Re: problem migrating jobs

From: Paul H. Hargrove (PHHargrove_at_lbl_dot_gov)
Date: Fri May 15 2009 - 09:29:28 PDT

  • Next message: ÀîºêÁÁ: "Question about "fd" token"
    Sergio,
      If I am recalling correctly, Adolfo was seeing cr_restart fail with 
    SIGABRT, not SIGSEGV.  So, this might not be the same problem.
    
    Adolfo,
      Thanks for trying to help Sergio.
      BLCR should now (in 0.8.x) be automatically retrying the 
    pthread_create() call with a smaller stack if the first attempt fails.  
    If you have the time, I'd appreciate hearing if things work for you 
    after removing your manipulation of the stack limits.
    
    -Paul
    
    Sergio Díaz wrote:
    > Hi Adolfo,
    >
    > Thank for you collaboration. It is very interesting to test.
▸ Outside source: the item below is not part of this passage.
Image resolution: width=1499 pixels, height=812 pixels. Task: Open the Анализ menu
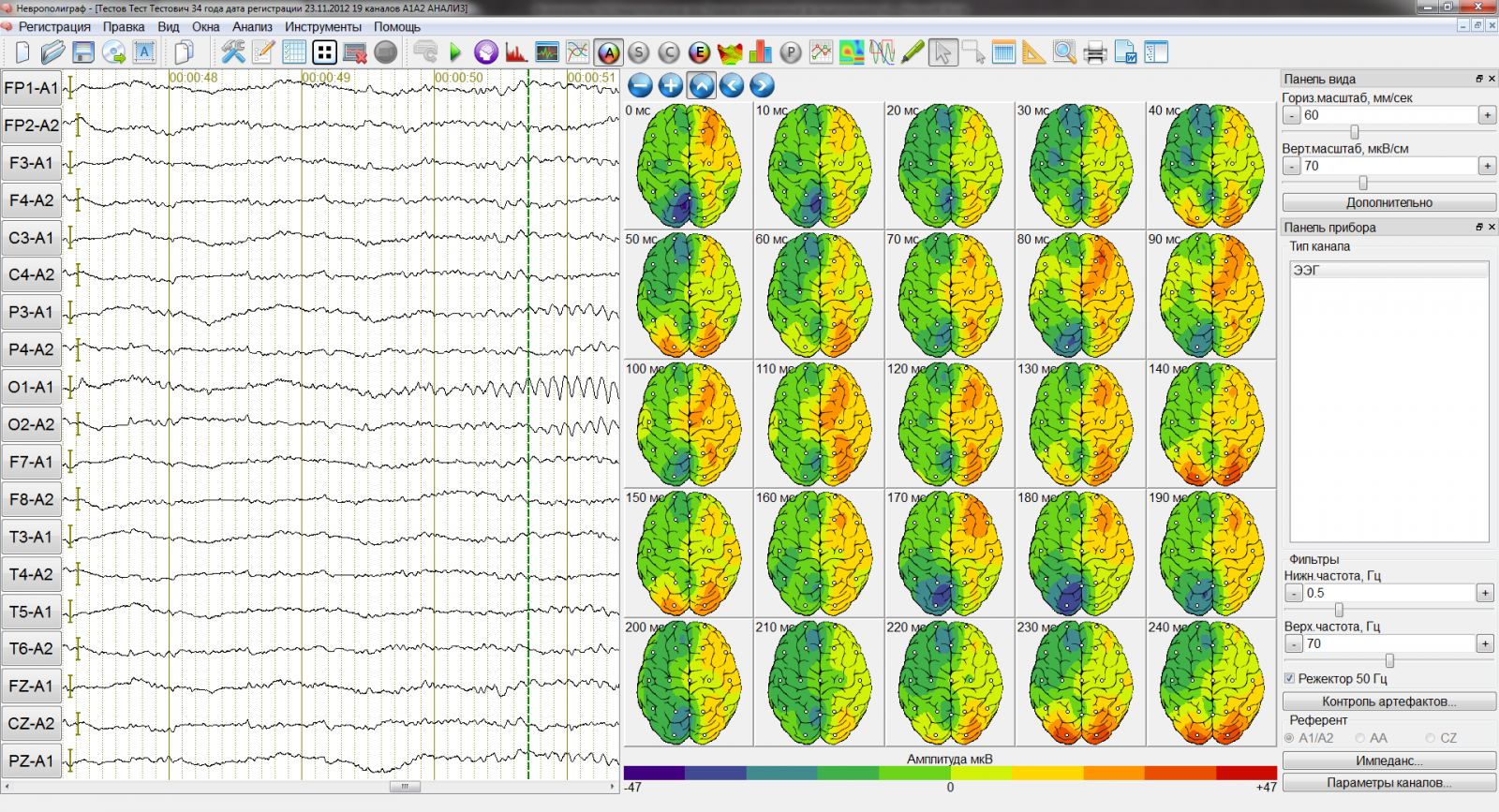[x=252, y=27]
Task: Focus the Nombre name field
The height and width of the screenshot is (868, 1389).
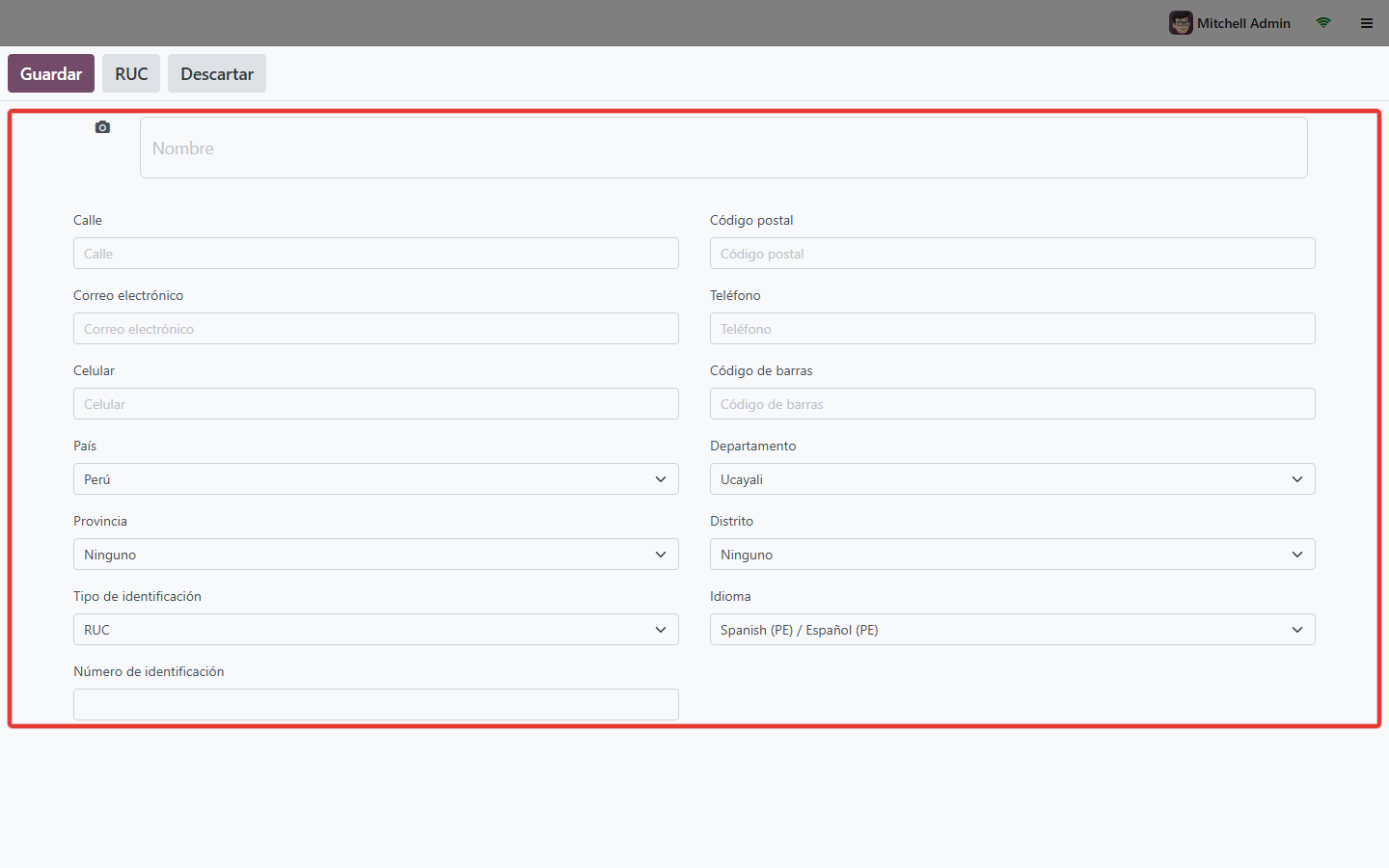Action: coord(723,148)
    > I have tested this and I think that my problem isn't about stack size 
    > because I have done some tests sending jobs with h_stack=8M and 
    > h_stack=16M and the jobs failed. It's true that restarting are two 
    > threads created but are also the same threads with the option 
    > --save-private and without it option. With this option failed and 
    > without this option don't.
    > Did you do something special to set the stack size to half of the 
    > available memory?
    >
    > Regards,
    > Sergio
    >
    >
    >
    >
    >
    > Adolfo J. Banchio escribió:
    >> Hi Sergio,
    >>
    >> A while ago, when upgrading to BLCR 0.7 (I think from
    >> there on it started using threads, blcr itself) a had
    >> some problems restarting within SGE, even disabling
    >> prelinking (in this sense it is different from your case,
    >> but it might help anyway).
    >> At that time I found that the problem was related with
    >> resources set by SGE. Namely, if Stack Size was set to unlimited (the 
    >> default value in the queue definition) SGE allocated a Stack
    >> Size equal to the whole memory for each thread of cr_restart, so the 
    >> second thread (from cr_restart itself, not related to the
    >> actual job, which could be just serial) never gets free
    >> memory and it crashed.
    >>
    >> If I remember well the only workaround I found was to set
    >> Stack Size to half of the available memory, so that after
    >> migration, there were enough space for both threads (since
    >> cr_restart seems to have two threads, and SGE set the stack
    >> for each from that limit). This was the solution at that time,
    >> and I still have those limits set.
    >>
    >> I am not sure that this still applies (in my case disabling
    >> prelinking did not help, so, the problem was probably not the
    >> same as yours), but I wanted to share this with you, just in case. 
    >> regards,
    >>
    >> adolfo
    >>
    >>
    >>
    >>
    >> On Thu, 2009-05-14 at 14:19 +0200, Sergio Díaz wrote:
    >>  
    >>> Hi Paul,
    >>>
    >>> Respect to the limits. The different is that SGE set the two limits 
    >>> below copied to the value of vmem which you put in the qsub. I used 
    >>> vmem=1G and then SGE sets the limit to 1G. If you are working in the 
    >>> host without SGE, these limits are "unlimited". I tested the 
    >>> checkpoint without SGE and setting the limits to 1048576 and it 
    >>> worked fine. So, I guess, the limits are not relevant.  About the 
    >>> environment (env), SGE sets some variables but I tested without SGE 
    >>> setting the same environment and the limits and it worked fine.
    >>>
    >>> I'll try to do more tests because I can't understand why doesn't 
    >>> work with SGE. Meanwhile, I think disabling prelink could be the 
    >>> best option to continue with my work.
    >>>
    >>>
    >>> data seg size           (kbytes, -d) 1048576
    >>> virtual memory          (kbytes, -v) 1048576
    >>>
    >>> Thanks!,
    >>> Sergio
    >>>
    >>>
    >>>
    >>> Paul H. Hargrove escribió:
    >>>    
    >>>> Sergio,
    >>>>
    >>>>   Since --save-private allowed your to migrate the job when not 
    >>>> using SGE, and disabling prelinking allowed success both with and 
    >>>> without SGE I think we can conclude that prelinking was the 
    >>>> original cause of your problems.  So, I recommend disabling 
    >>>> prelinking as your best option.
    >>>>
    >>>>   The fact that use of --save-private and/or --save-exe caused 
    >>>> errors with SGE is not something I would have guessed in advance.  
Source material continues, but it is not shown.